そしてハヤト君が抜けた今、A組に《エンペラー・エンターテインメント》の人は“たった五人”にしかいない。
つまり、この人の正体は……
「あれれ? もしかしたらボクの顔を知らなかったのかな? そう《六英傑》なんて呼ばれている一人だよ!」
「っ……」
予想は的中、思わず言葉を失ってしまう。相手は芸能科1年のエリート集団《六英傑》の一人だったのだ。
(そういえば……この感じのオーラの人もいたな……)
《六英傑》は廊下や食堂で、何度か見たことがある。
だが、オレはいつもアヤッチのことしか見ていないので、他の人の顔を認知していなかった。
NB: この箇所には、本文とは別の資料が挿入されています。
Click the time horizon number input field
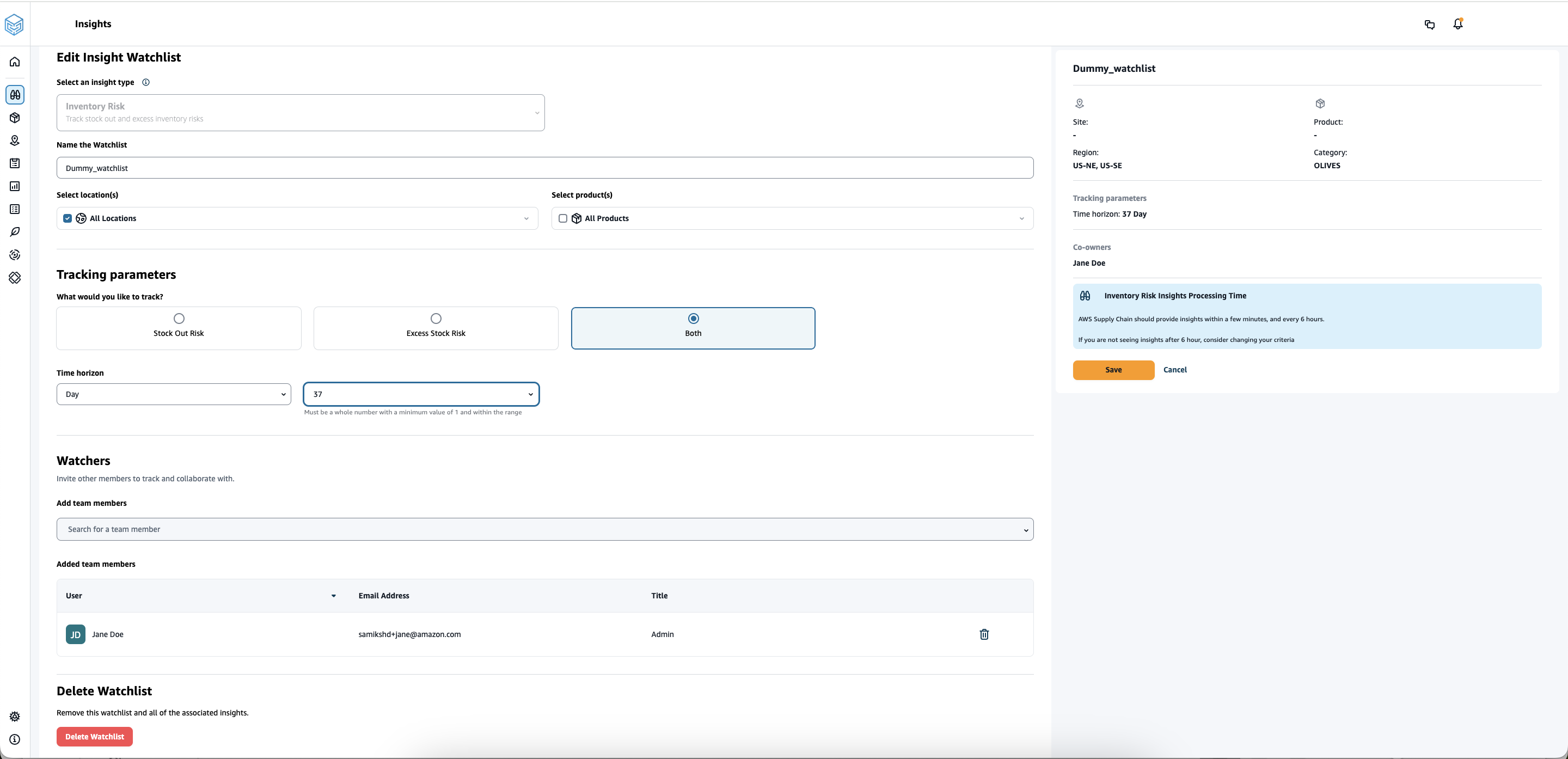421,393
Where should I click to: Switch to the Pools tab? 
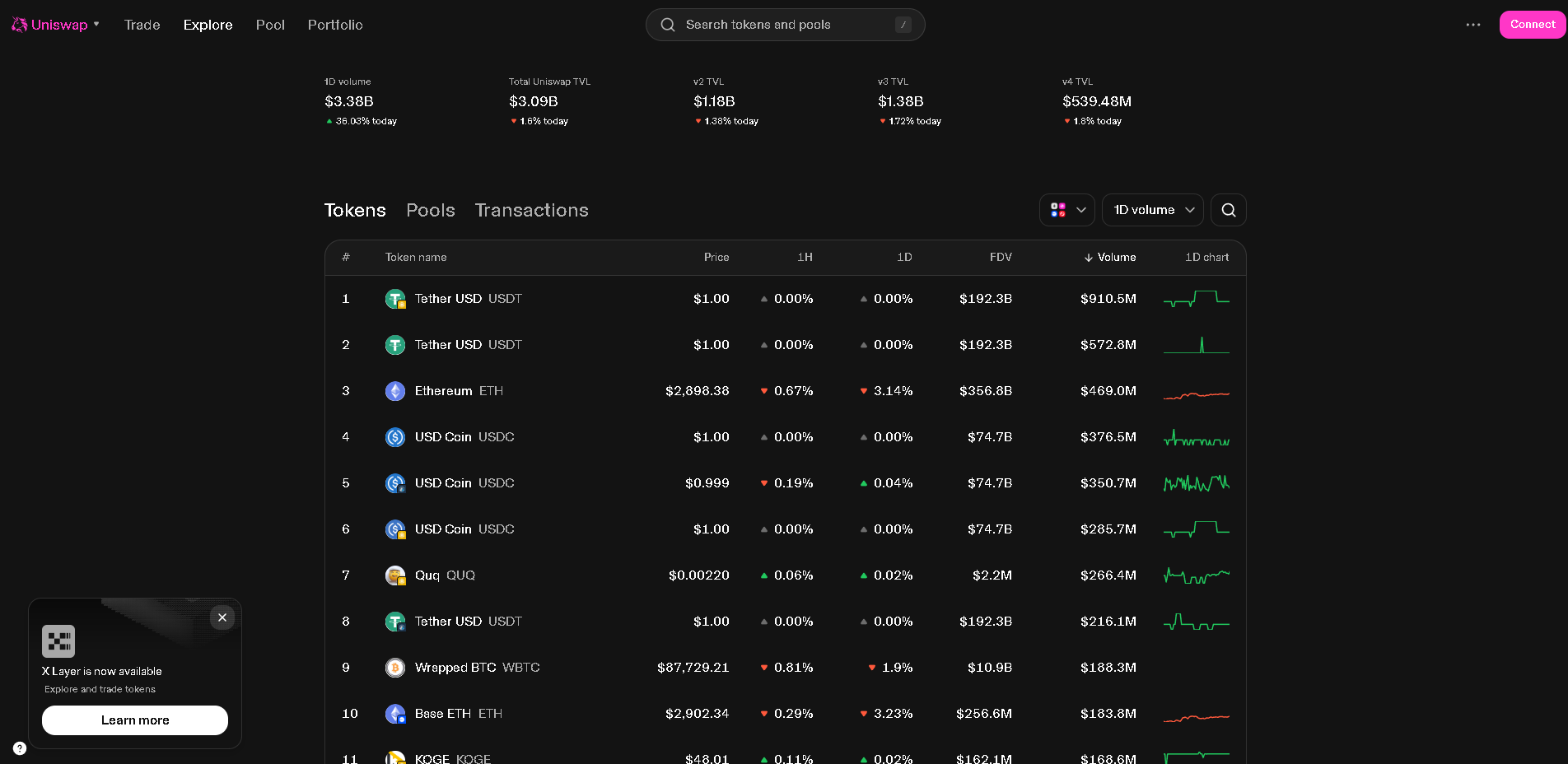pyautogui.click(x=430, y=210)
情報通のユウジと離れ離れになった今、オレの情報不足が露呈してしまったのだ。
(ん? で、でも、どうして、六英傑の人が、オレに助け舟を⁉)
まさか一番の敵視してくるはずの相手が、向こうから逆に接近してくるとは思ってもみなかった。
混乱したままオレは立ちつくしてしまう。
「ライっち、これからボクといっぱい“遊んで”いこうよ! これからは楽しくなりそうだね、ボクたちは! あっはっはっは……!」
春木田マシロの笑いが教室に響き渡る。
笑い声も天使の鈴のように澄んでいた。
(うっ……“この人”の笑い声は……)
だが目の前にいたオレだけは、なんとも言えない悪寒を感じていた。
背筋に冷たいモノが走り、全身の危険信号が警報を鳴り響かせていたのだ。
――――『こいつは危険な人だ』という警報を。
キンコーン♪ カンコーン♪
そんな時、助け舟のように、朝の開始の予鈴が鳴り響く。
「……よーし、それじゃ、朝のホームルームを始めるぞ」
担任がやってきて授業が始まる。
笑みの危険な美少年から、なんとか解放されたのだ。
(春木田マシロ……あと、このA組の状況……オレは本当にやっていけるんだろうか⁉)
こうして多くの不安を抱えたまま、A組での危険な新生活は幕を開けるのであった。